Only selected variables of:
*Oxygen (oxygen intake, ml per kg body weight per minute),
*Runtime (time to run 1.5 miles in minutes), and
*RunPulse (heart rate while running) are used.
Certain values were changed to missing for the analysis.

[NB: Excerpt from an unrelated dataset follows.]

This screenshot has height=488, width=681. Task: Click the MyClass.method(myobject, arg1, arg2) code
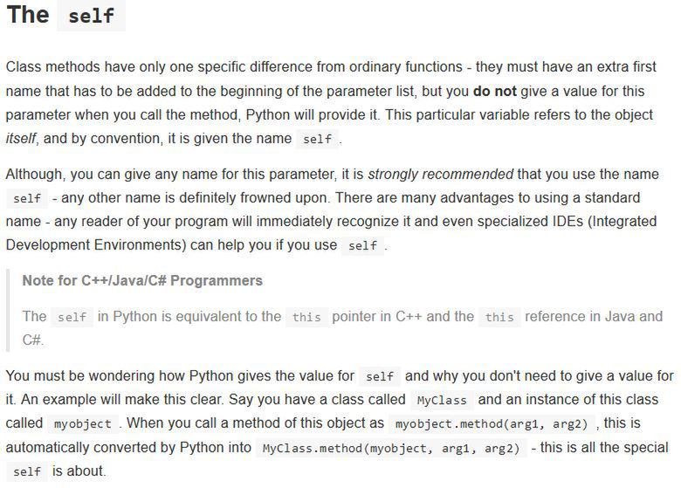point(391,448)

*--------------------------------------------------*;
DATA FitMiss;
INPUT Oxygen RunTime RunPulse @@;
DATALINES;
44.609 11.37 178 45.313 10.07 185
54.297 8.65 156 59.571 . .
49.874 9.22 . 44.811 11.63 176
. 11.95 176 . 10.85 .
39.442 13.08 174 60.055 8.63 170
50.541 . . 37.388 14.03 186
44.754 11.12 176 47.273 . .
51.855 10.33 166 49.156 8.95 180
40.836 10.95 168 46.672 10.00 .
46.774 10.25 . 50.388 10.08 168
39.407 12.63 174 46.080 11.1 156
45.441 9.63 164. 8.92 .
45.118 11.08 . 39.203 12.88 168
45.790 10.47 186 50.545 9.93 148
48.673 9.40 186 47.920 11.50 170
47.467 10.50 170
;
/* ------------------------------Slide #10------------------------------ */
proc mi data=FitMiss seed=501213 mu0=50 10 180 out=outmi nimpute=5;
var Oxygen RunTime RunPulse; run;
/* ------------------------------Slide #14------------------------------ */
proc print data=outmi (obs=10);
title First 10 Observations of the Imputed Data Set;
run;
/* ------------------------------Slide #15A------------------------------ */
proc reg data=outmi outest=outreg covout ;
title 'Step2: analyze imputed data - regression';
model Oxygen= RunTime RunPulse;
by _Imputation_;
run;
/* ------------------------------Slide #15B------------------------------ */
proc print data=outreg(obs=8);
var _Imputation_ _Type_ _Name_
Intercept RunTime RunPulse;
title REG output data(First Two Imputations);
run;
/* ------------------------------Slide #18------------------------------ */
proc mianalyze data=outreg edf=28;
modeleffects Intercept RunTime RunPulse;
run;